I’ve got comic books and videotapes up here. I make a good chunk recording these porno flicks for those kids who don’t even get cable. It’s a weird thing to be known for, but it’s better than being known for having weed all the time. Sure, Crash and his lot have more friends, but at least I’m peddling something clean. I don’t push at all. I just mention a few things here and there, say to Colombo, “Hey, you should have seen the bitch that was on last night” and sure enough he’s got a couple bucks ready for a tape. I don’t make enough profit for more than a few dollars to buy sodas and snacks with. Mostly I buy comic books like X-Men and Spiderman. I don’t care if they are corporate or not. It’s good shit, great characters, good writing. None of that flood fill coloring and weird drawings where you can see veins in people’s eyes. I like detail, but I’m not too crazy about some of that crap. Image and Darkhorse aren’t my style. I like to keep things simple like that. I hear that Spawn and Sandman have great stories, but that new stuff’s been kicking for a while and it’s impossible to jump right into the middle of it. I have trouble following the stuff I read. And I have trouble paying for the extras as it is. Crossovers and collectables are running pretty expensive these days.
That’s the same with everything, though. At least I can tell my parents I was never into clothes. I asked them please stop buying me shit you think looks cool. Don’t buy me anything at all. You don’t have any clue about anything. I don’t want a neon pink shirt with the word, “Rad” on it. I don’t need a New York Mets hat with some mutant baseball smiling on the front. I’ve said, “if you want to get me anything, just stick to one color or the other, blue or red. One solid color, that’s it.” And I’ve got a dresser full of red and blue shirts and cheap blue jeans. The jeans are a little tight, and I complain. Every year, I buy new jeans, and I grow out of them real quick. I’m still a small guy, though. A 28inch waist isn’t all that bad to have considering how nobody wants to be with a fat ass, but now I’m realizing you need muscles and cash if you’re ever going to get anywhere. I haven’t got any of that going for me. If I wanted to make it work, I’d probably have to give up comics and videogames. Then where would I be? I’d probably be stuck at home watching porno movies, while my nice new clothes hung on the hangers.

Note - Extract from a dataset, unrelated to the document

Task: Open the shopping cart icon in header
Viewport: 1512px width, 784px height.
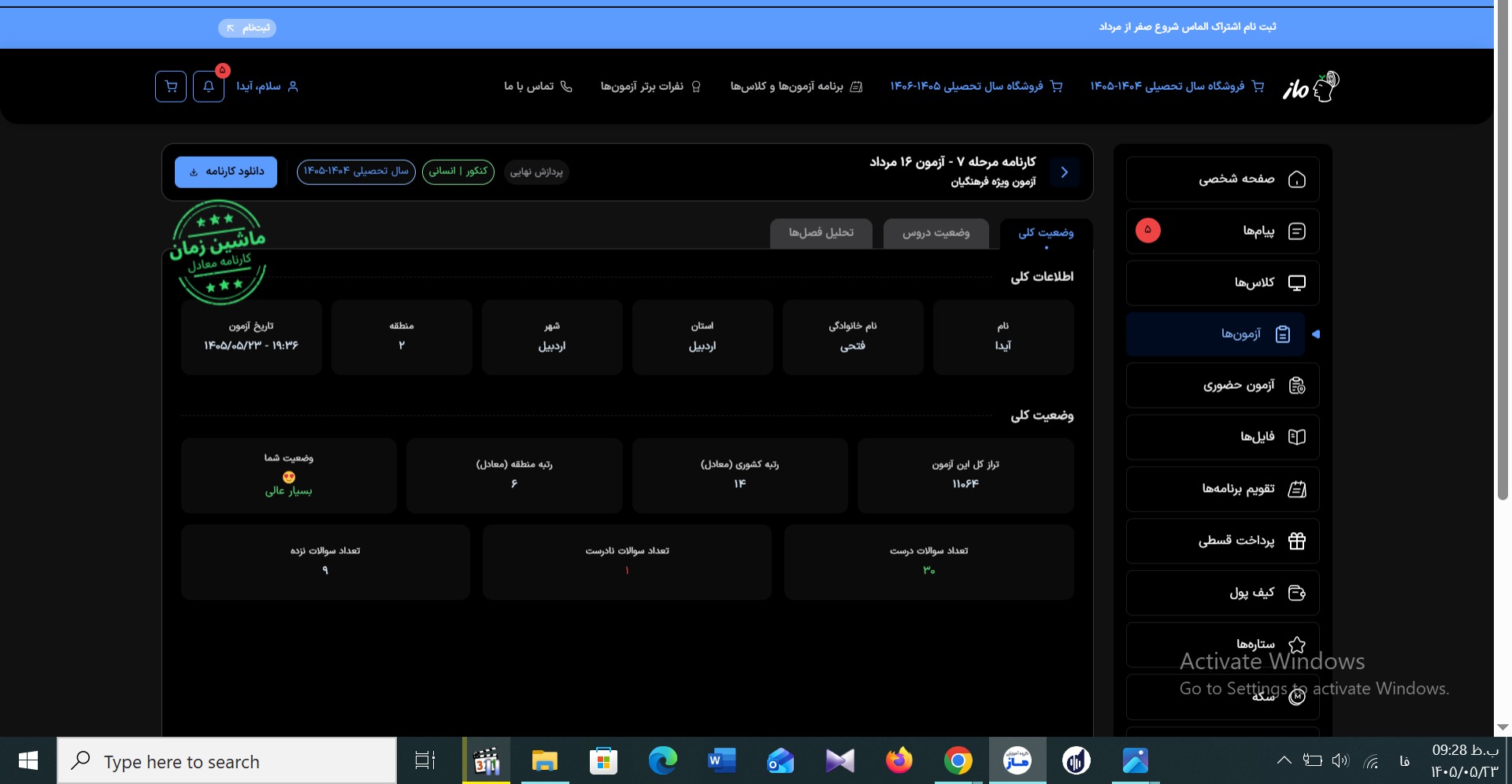Action: [x=171, y=87]
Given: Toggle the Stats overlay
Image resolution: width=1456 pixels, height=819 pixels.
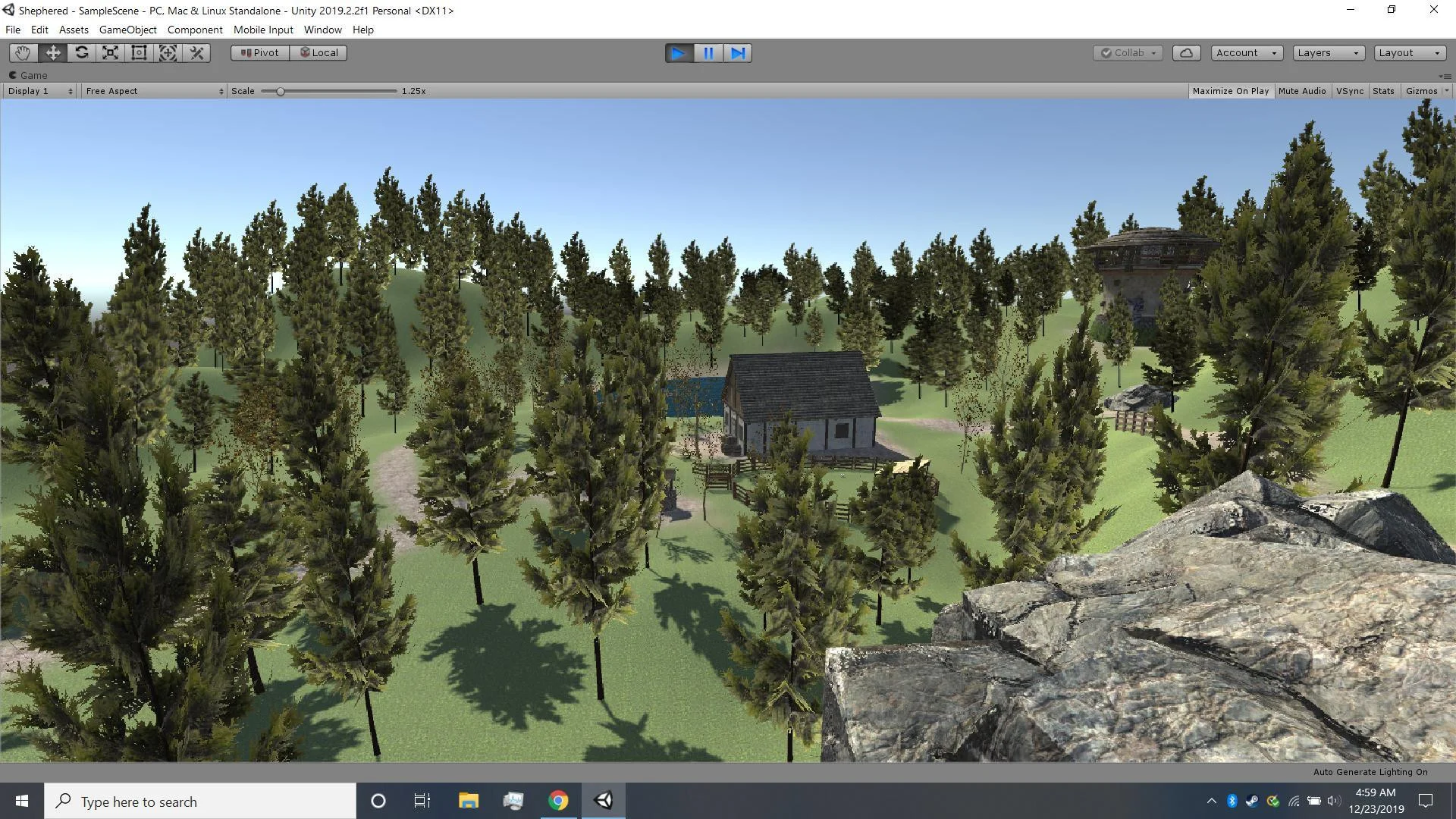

Yet, sex happens all the time. Either right now or in the future, a big wave of it must hit everybody. Late in middle school, I remember thinking it would be high school. And I know it must be ramped in college. Right now, though, I can’t help but thinking about Kristy Lee on her back in some guy’s car getting it real hard out there on some country roadside. I think about how Sarah Highroad must have parties every time her mother wants to hang out with her friends. They must be blasting music on the stereo somewhere with stark white carpets and a big screen TV. I think of her all wet and tipsy holding a bottle of red wine, beckoning one of the Ruth boys over into her mother’s bedroom. I think about how it must be happening with all of the exact same head moves I see on the TV late at night. It all follows some kind of secret language. Only, I don’t think they feel sick at all, like I do sometimes. I don’t think they get a strange feeling when he’s messing up her breasts. I don’t think I can imagine her on top at all, either. Just two pale arms out where all the gold and silver bracelets jingle to the rhythm of thrusts.
***

I think I mentioned the Ruth boys, and I’m sorry. Somehow, they always get in there somewhere when I’m thinking. I guess it’s ‘cause I hate them so damn much. They moved here a couple of months ago from Auburn, and damn it, Auburn is not a big city or nothing, but they’ve been walking around the school like a couple of hardasses just sprung out of prison. Randy’s got a shaved head and a tattoo on his arm of barbwire. The other one, Kyle, works out all the time in the weight room at school doing leg lifts so he can run fast and kick harder when he plays goalie for soccer. He’s got a good leg on him. He ought to, but he’s a total bitch, wacking people in the head when they don’t make a play. The last year I could play in the summer league, I remember him yelling and bitching at his team. I didn’t want to lose. I refused to let us lose. I tried real hard. Made one goal myself and two assists, but we ended up dropping it by one goal. And he slapped everyone’s hands at the end of the game like he was supposed to, but he shouted out, “good game” as loud as he could in all our faces before he exploded in laughter at the very end. I wanted a good reason to punch him. I still do.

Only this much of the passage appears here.